A novel closed-loop method for Li and Co recovery from a lithium cobalt oxide (LCO) material using a deep eutectic solvent (DES) based on choline chloride (ChCl) and ethylene glycol (EG) with an additional source of protons. This process allowed to quantitatively recover Co and Li, highlighting the importance of adding a precise amount of protons to drive Co dissolution. In addition, the DES was used in three successive leaching/recovery cycles without any degradation.


Abstract

This study evaluates the ability of a choline chloride:ethylene glycol-based deep eutectic solvent (DES) to dissolve lithium cobalt oxide (LCO) which is used as a cathode active material in Li-ion batteries.

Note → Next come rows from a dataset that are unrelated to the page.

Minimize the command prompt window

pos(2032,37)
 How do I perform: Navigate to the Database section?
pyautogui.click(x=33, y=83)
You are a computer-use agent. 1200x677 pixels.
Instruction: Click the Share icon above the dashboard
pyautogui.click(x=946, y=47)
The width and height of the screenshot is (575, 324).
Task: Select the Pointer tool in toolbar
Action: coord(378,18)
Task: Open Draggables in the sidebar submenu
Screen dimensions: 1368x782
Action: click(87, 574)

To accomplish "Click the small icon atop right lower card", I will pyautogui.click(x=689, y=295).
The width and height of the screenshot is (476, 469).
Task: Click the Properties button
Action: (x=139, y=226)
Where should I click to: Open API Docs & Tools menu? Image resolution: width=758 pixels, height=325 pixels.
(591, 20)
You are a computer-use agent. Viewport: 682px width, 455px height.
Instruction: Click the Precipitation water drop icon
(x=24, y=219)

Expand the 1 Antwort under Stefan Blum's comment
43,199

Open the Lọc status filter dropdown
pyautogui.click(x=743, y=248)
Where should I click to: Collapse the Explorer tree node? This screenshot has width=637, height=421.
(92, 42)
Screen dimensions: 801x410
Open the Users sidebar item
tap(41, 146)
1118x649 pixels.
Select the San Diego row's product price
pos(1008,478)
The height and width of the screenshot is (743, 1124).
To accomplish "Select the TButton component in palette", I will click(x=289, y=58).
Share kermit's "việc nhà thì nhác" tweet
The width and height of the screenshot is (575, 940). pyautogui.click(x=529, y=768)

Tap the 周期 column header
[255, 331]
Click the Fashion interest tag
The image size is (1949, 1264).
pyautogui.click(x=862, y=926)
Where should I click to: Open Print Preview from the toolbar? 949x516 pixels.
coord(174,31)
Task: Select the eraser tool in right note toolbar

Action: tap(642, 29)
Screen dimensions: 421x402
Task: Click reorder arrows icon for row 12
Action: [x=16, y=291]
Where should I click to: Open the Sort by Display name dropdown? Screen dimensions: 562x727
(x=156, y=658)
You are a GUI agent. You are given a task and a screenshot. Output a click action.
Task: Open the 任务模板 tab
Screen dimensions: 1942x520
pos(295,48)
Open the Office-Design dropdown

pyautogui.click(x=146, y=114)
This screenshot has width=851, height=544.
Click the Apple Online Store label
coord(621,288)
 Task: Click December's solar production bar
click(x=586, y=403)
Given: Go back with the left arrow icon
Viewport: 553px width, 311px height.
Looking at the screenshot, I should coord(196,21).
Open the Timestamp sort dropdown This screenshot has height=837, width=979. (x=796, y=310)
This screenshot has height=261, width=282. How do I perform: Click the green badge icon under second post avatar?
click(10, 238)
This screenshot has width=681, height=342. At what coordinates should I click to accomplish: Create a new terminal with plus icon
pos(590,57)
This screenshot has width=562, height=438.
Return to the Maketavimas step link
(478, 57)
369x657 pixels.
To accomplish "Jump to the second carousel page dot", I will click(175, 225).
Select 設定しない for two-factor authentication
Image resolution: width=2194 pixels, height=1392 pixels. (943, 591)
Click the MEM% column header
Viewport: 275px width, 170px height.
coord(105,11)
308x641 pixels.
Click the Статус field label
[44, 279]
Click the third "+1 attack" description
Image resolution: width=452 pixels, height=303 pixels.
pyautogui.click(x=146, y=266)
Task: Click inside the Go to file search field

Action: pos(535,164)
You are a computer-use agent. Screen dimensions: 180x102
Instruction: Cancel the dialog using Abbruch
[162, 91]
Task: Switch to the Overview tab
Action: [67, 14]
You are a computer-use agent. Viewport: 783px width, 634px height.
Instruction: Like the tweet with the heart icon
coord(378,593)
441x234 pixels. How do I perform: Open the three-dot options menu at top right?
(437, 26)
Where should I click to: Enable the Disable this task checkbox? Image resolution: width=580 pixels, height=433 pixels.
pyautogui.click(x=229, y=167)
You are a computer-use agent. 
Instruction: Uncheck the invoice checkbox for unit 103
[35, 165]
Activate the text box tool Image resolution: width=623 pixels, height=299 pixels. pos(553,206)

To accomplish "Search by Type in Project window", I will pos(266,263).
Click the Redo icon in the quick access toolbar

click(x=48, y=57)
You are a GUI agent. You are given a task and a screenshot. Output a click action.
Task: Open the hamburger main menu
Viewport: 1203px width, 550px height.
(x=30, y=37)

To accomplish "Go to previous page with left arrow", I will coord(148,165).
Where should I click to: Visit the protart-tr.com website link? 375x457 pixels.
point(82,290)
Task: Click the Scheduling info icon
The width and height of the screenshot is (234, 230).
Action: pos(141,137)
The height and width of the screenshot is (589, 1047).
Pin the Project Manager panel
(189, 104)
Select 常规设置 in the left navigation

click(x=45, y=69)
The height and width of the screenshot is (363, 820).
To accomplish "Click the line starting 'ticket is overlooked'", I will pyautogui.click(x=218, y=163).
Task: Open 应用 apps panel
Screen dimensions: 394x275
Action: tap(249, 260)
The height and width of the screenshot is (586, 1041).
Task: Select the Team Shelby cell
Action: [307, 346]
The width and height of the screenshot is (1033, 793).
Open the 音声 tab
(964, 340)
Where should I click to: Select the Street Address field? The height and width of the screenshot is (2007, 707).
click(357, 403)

Both a commercial powder and spent cathodes have been used. It was demonstrated that if HCl is added in a small proportion, a rapid and efficient LCO dissolution can be achieved. Indeed, if more than three protons are added per one cobalt atom present in the LCO structure, a complete dissolution of the material is accomplished within 2 h at 80 °C. This result might be considered as a viable alternative compared to the literature where much longer reaction times and higher temperatures are applied to achieve similar results with the same DES system used either pure or in presence of additional reducing agents. It was further demonstrated that Co and Li can be fully precipitated after Li2CO3 addition. This precipitation does neither pollute the DES nor leads to its degradation provided the pH does not exceed 10. Finally, it was shown that two additional reuse cycles can be carried out without any decrease of recovery efficiency, while no degradation products have been detected within the DES phase.